Я посмотрел на сырую гальку и ничего не увидел.

— Морская блоха, — сказал рыбак хладнокровно.

— Я сам вижу, что морская блоха, — рассердился профессор, но почему она сидит в сыром месте и не спешит уйти отсюда? Ведь перед штормом она уходит? Есть такая примета?

— Есть, — рыбак с удивлением посмотрел на профессора. — Только время-то ведь не пришло ей, блохе, двигаться…

Но тут же он с уважением в голосе добавил: — Ваша правда: пора! Смотрите — тронулась.

Он указал на гальку, покрывающую пологий берег.

Опять я не увидел ничего там, где опытный глаз рыбака различал что-то важное. Галька была как галька, — такая же, как и по всему побережью: разноцветные камешки, гладко обточенные водой.

— Смотрите, — сказал рыбак. — Удирают!

Тут, наконец, и я увидел, в чем дело: по гальке кое-где двигались какие-то темные точки.

Присмотревшись, можно было заметить, что морские блохи двигались от моря по направлению к траве, покрывавшей берег за полосой прибоя.

— От шторма улепетывают, — сказал рыбак. — Здесь, у воды, их перемелет галькой, — ведь она начнет перекатываться и тереться, что твои жернова! Вот и думают, как бы подальше от воды уйти.

— Ну, насчет «думают» это, конечно, вздор, — пробормотал Смородинов, становясь на колени и с интересом рассматривая крошечных ракообразных. — Такая тля не обладает способностью соображать. Но вот то, что они так дружно удирают, — это интересно. Значит, они каким-то образом чуют непогоду.

— Да уж они знают, — подтвердил рыбак. — Это кого хотите спросите.

— Откуда же у них такие сведения? — спросил Петр Иванович. — Ведь барометр еще не падает. Что же у них, у блох, своя метеослужба, что ли?

Рыбак пожал плечами.

— Этого уж я не могу сказать. Для этого ученые люди есть.
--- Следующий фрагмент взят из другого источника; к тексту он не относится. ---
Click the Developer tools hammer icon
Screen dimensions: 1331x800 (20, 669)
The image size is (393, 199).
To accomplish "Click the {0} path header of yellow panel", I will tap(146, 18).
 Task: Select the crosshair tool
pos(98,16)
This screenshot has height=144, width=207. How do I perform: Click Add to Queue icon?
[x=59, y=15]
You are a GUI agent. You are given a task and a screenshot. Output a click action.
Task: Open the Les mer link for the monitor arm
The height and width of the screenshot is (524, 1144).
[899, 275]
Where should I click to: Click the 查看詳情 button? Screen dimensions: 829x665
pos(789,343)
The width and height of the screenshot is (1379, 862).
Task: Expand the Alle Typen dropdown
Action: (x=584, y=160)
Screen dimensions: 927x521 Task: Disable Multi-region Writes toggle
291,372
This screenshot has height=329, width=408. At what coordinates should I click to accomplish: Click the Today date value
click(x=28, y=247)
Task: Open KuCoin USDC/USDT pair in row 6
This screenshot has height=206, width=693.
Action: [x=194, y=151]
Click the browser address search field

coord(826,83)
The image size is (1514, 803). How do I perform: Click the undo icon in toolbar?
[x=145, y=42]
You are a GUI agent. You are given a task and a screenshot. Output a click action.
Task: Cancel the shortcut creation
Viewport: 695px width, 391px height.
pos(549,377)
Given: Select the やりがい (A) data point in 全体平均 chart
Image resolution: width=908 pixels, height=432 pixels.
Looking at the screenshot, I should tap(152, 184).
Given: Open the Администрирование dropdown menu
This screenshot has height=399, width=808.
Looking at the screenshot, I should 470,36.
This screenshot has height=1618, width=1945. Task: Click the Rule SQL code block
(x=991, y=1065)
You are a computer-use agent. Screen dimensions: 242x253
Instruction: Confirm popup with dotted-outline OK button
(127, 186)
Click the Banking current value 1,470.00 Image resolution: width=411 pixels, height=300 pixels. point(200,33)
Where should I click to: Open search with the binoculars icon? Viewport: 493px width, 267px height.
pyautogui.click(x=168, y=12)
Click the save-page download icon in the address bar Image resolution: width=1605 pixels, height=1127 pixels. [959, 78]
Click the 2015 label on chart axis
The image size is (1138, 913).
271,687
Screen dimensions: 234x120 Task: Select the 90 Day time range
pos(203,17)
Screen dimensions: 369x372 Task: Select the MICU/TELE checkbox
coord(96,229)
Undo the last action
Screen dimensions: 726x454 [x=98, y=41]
Профессор встал на ноги. Он держал на ладони маленькое ракообразное и смотрел на него с выражением недоумения и в то же время некоторого невольного уважения.

— Позвольте, — воскликнул он немного погодя, — но ведь медузы, раньше приняли свои меры безопасности! А блоха только сейчас тронулась в путь…

— Медузы, и правда, раньше узнают о шторме, — засмеялся рыбак, — а блоха уже потом. Медуза, она хитрее. У нас так и считается: медуза ушла вглубь — первый сигнал, морские блохи полезли на берег — второй. Ну, а там, дальше, жди уже самого шторма.

— Что же у них — разные метеослужбы или разная система оповещения? — сказал задумчиво Петр Иванович, выпуская своего пленника на свободу и вытирая руку о штаны пижамы — этот рассеянный жест подчеркивал, что профессор серьезно углубился в какие-то мысли.